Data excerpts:
>>>>>

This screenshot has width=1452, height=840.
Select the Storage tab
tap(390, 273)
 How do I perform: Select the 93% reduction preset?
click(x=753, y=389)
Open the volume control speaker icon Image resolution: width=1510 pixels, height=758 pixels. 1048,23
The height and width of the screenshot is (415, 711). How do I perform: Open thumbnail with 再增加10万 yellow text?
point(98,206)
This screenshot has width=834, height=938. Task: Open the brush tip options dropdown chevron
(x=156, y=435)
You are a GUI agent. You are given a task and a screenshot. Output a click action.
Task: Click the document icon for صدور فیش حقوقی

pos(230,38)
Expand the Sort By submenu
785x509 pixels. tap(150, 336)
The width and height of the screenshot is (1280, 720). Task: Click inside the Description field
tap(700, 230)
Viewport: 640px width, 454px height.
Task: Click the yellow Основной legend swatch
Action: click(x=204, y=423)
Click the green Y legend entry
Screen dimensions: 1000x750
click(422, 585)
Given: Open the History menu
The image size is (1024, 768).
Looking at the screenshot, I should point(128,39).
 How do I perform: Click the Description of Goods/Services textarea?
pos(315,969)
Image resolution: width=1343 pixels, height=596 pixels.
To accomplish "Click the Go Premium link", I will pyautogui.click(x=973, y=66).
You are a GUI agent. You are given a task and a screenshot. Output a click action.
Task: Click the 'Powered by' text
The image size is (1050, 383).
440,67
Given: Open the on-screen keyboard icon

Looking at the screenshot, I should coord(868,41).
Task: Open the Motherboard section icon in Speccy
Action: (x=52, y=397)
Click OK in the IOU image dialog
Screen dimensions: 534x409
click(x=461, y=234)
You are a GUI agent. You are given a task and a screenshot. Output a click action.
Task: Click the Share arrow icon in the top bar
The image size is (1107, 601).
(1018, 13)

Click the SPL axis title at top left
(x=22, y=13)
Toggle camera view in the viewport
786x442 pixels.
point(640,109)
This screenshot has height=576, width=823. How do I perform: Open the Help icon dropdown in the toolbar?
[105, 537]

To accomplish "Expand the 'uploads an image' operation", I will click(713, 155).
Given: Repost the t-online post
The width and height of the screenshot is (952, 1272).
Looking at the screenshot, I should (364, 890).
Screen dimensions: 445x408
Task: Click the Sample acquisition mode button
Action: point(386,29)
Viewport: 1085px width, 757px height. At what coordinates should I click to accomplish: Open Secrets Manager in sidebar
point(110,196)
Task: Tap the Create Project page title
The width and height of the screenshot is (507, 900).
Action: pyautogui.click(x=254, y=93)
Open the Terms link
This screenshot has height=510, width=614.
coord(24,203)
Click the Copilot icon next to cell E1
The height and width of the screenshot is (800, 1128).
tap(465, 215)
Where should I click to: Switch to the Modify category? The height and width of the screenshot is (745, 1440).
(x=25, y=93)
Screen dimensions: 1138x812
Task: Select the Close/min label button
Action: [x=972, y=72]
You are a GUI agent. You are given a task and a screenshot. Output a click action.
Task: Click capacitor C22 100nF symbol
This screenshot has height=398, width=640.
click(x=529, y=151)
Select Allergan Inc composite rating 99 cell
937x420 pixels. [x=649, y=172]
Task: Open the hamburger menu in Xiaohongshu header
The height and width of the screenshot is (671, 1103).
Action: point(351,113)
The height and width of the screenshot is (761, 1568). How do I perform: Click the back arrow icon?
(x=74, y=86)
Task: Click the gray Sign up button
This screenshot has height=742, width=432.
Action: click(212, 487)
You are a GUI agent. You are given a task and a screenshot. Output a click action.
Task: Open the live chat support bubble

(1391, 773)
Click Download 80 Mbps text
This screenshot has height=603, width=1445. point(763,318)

<<<<<

When you reach the end of the records, set them all down again exactly.

This screenshot has width=1452, height=840.
Select the Storage tab
tap(390, 273)
 How do I perform: Select the 93% reduction preset?
click(x=753, y=389)
Open the volume control speaker icon Image resolution: width=1510 pixels, height=758 pixels. 1048,23
The height and width of the screenshot is (415, 711). How do I perform: Open thumbnail with 再增加10万 yellow text?
point(98,206)
This screenshot has width=834, height=938. Task: Open the brush tip options dropdown chevron
(x=156, y=435)
You are a GUI agent. You are given a task and a screenshot. Output a click action.
Task: Click the document icon for صدور فیش حقوقی

pos(230,38)
Expand the Sort By submenu
785x509 pixels. tap(150, 336)
The width and height of the screenshot is (1280, 720). Task: Click inside the Description field
tap(700, 230)
Viewport: 640px width, 454px height.
Task: Click the yellow Основной legend swatch
Action: click(x=204, y=423)
Click the green Y legend entry
Screen dimensions: 1000x750
click(422, 585)
Given: Open the History menu
The image size is (1024, 768).
Looking at the screenshot, I should point(128,39).
 How do I perform: Click the Description of Goods/Services textarea?
pos(315,969)
Image resolution: width=1343 pixels, height=596 pixels.
To accomplish "Click the Go Premium link", I will pyautogui.click(x=973, y=66).
You are a GUI agent. You are given a task and a screenshot. Output a click action.
Task: Click the 'Powered by' text
The image size is (1050, 383).
440,67
Given: Open the on-screen keyboard icon

Looking at the screenshot, I should coord(868,41).
Task: Open the Motherboard section icon in Speccy
Action: (x=52, y=397)
Click OK in the IOU image dialog
Screen dimensions: 534x409
click(x=461, y=234)
You are a GUI agent. You are given a task and a screenshot. Output a click action.
Task: Click the Share arrow icon in the top bar
The image size is (1107, 601).
(1018, 13)

Click the SPL axis title at top left
(x=22, y=13)
Toggle camera view in the viewport
786x442 pixels.
point(640,109)
This screenshot has height=576, width=823. How do I perform: Open the Help icon dropdown in the toolbar?
[105, 537]

To accomplish "Expand the 'uploads an image' operation", I will click(713, 155).
Given: Repost the t-online post
The width and height of the screenshot is (952, 1272).
Looking at the screenshot, I should (364, 890).
Screen dimensions: 445x408
Task: Click the Sample acquisition mode button
Action: point(386,29)
Viewport: 1085px width, 757px height. At what coordinates should I click to accomplish: Open Secrets Manager in sidebar
point(110,196)
Task: Tap the Create Project page title
The width and height of the screenshot is (507, 900).
Action: pyautogui.click(x=254, y=93)
Open the Terms link
This screenshot has height=510, width=614.
coord(24,203)
Click the Copilot icon next to cell E1
The height and width of the screenshot is (800, 1128).
tap(465, 215)
Where should I click to: Switch to the Modify category? The height and width of the screenshot is (745, 1440).
(x=25, y=93)
Screen dimensions: 1138x812
Task: Select the Close/min label button
Action: [x=972, y=72]
You are a GUI agent. You are given a task and a screenshot. Output a click action.
Task: Click capacitor C22 100nF symbol
This screenshot has height=398, width=640.
click(x=529, y=151)
Select Allergan Inc composite rating 99 cell
937x420 pixels. [x=649, y=172]
Task: Open the hamburger menu in Xiaohongshu header
The height and width of the screenshot is (671, 1103).
Action: point(351,113)
The height and width of the screenshot is (761, 1568). How do I perform: Click the back arrow icon?
(x=74, y=86)
Task: Click the gray Sign up button
This screenshot has height=742, width=432.
Action: click(212, 487)
You are a GUI agent. You are given a task and a screenshot. Output a click action.
Task: Open the live chat support bubble

(1391, 773)
Click Download 80 Mbps text
This screenshot has height=603, width=1445. point(763,318)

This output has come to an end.